This cause was commenced by the complainant, as second assignee and holder of two promissory notes and a mortgage on real estate, by bill for the foreclosure of said mortgage, in Dodge county circuit court. The notes and mortgage bear date April 27, 1848. The defendant and appellant, James F. McCollum, set up for a defense that the notes and mortgage (which were for the sum of $500) were obtained by duress of imprisonment. The complainant responded, and the cause came on for hearing upon the evidence of the notes and mortgage, and the testimony of several witnesses. The court rendered a decree for the amount of the notes, with interest and costs. From this decree, the defendant McCollum appealed to this court.
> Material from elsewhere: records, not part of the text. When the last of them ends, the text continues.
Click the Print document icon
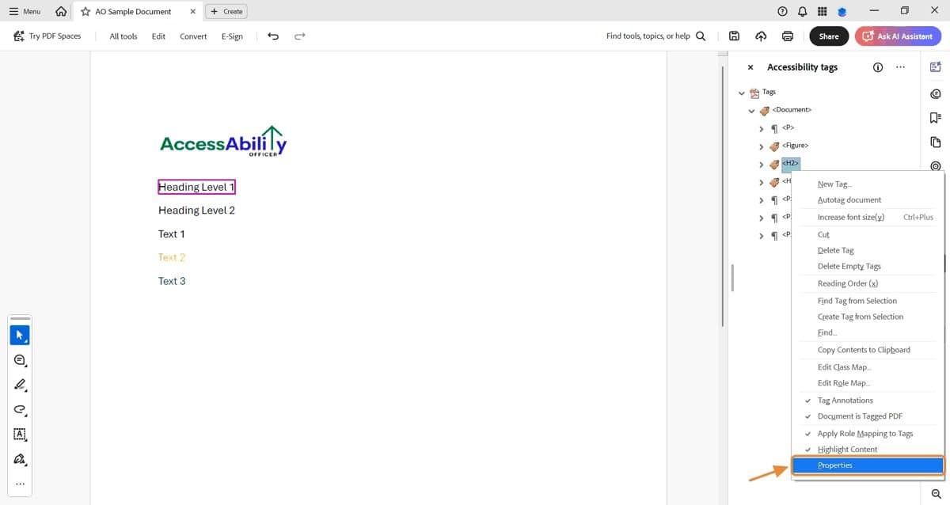Screen dimensions: 950x505 pos(787,36)
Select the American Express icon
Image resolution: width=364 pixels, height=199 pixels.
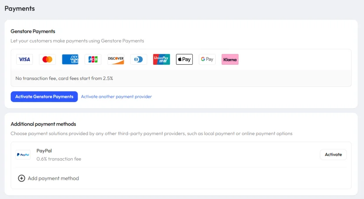click(70, 60)
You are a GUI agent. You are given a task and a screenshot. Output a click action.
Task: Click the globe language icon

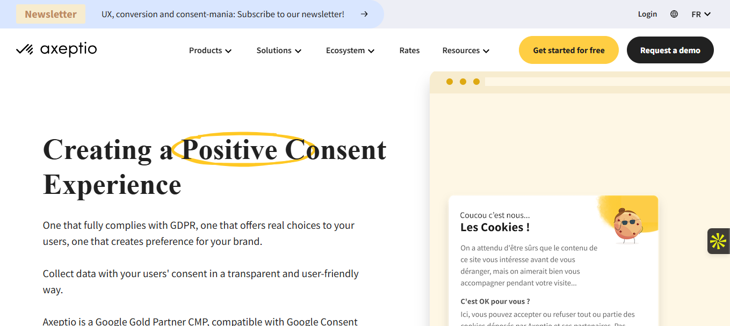tap(674, 15)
The only question raised in the case deserving notice is, whether a negotiable promissory note, negotiated before due, secured by mortgage, so far carries the security with it as to preclude the setting up a defense that would render the contract totally void, as between the original parties to the contract.
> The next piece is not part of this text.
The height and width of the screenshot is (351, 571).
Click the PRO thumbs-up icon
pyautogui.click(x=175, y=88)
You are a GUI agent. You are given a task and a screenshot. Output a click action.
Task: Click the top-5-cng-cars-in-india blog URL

It is admitted by the defendant’s counsel, that in an action upon the notes by the complainant in this case against the defendant McCollum, that such defense would not be good ; but *456be contends, that when be seeks to enforce his remedy upon .the mortgage, that then the defense is a good one, and cites authorities where it has been so holden upon an assignment of a bond and mortgage.
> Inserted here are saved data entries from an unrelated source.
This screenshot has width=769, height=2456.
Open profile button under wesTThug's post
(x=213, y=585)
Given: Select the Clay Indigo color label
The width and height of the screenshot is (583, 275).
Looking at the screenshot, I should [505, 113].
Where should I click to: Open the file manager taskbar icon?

Now I hold that these very authorities tend to prove that the defense is not good- as to negotiable promissory notes. The principle governing such cases is, that the mortgage is only an incident to the debt. Whenever the debt is assigned, it carries with it the mortgage as an incident to it. The mortgage does not carry with it the debt, but the debt carries with it the mortgage. Now, inasmuch as the bond is not assignable, so as to prohibit the defense of fraud or duress, which would render it void as between the original parties in an action on the bond, it follows, of course, that the same defense could be set up in a suit on the mortgage as being a mere incident to the bond or debt. Any defense that can be set up against the debt, may be set up against the mortgage, and none other. This doctrine was held in the case of Morris v. Floyd, 5 Barb., 132. See also Cooper v. Ullman, 1 Walker’s Ch., 251; Loutherin v. Mendum, 5 N. H., 420; Cray v. Jenks, 3 Mason, 520; Cutler v. Hanen, 8 Pick., 490; Porter v. Millett, 9 Mass., 101; Surut v. Horn, 1 N. H., 332.

Numerous other authorities might be cited to sustain this position. The counsel for the defendant failed produce an authority against this doctrine, and I have been unable to find one. I have not found a single case where the mortgage was not recognized as a mere incident to the debt. But it has been repeatedly holden that the mortgage could be assigned by a mere transfer of the debt, and if a promissory note, mere delivery of the note would carry the mortgage. We are of opinion that the decree of the circuit court for the county of Dodge should be affirmed, with costs.

Decree affirmed.

Case Details

Case Name: Martineau v. McCollum
Court Name: Wisconsin Supreme Court
Date Published: Dec 15, 1852
Citation: 3 Pin. 455
Court Abbreviation: Wis.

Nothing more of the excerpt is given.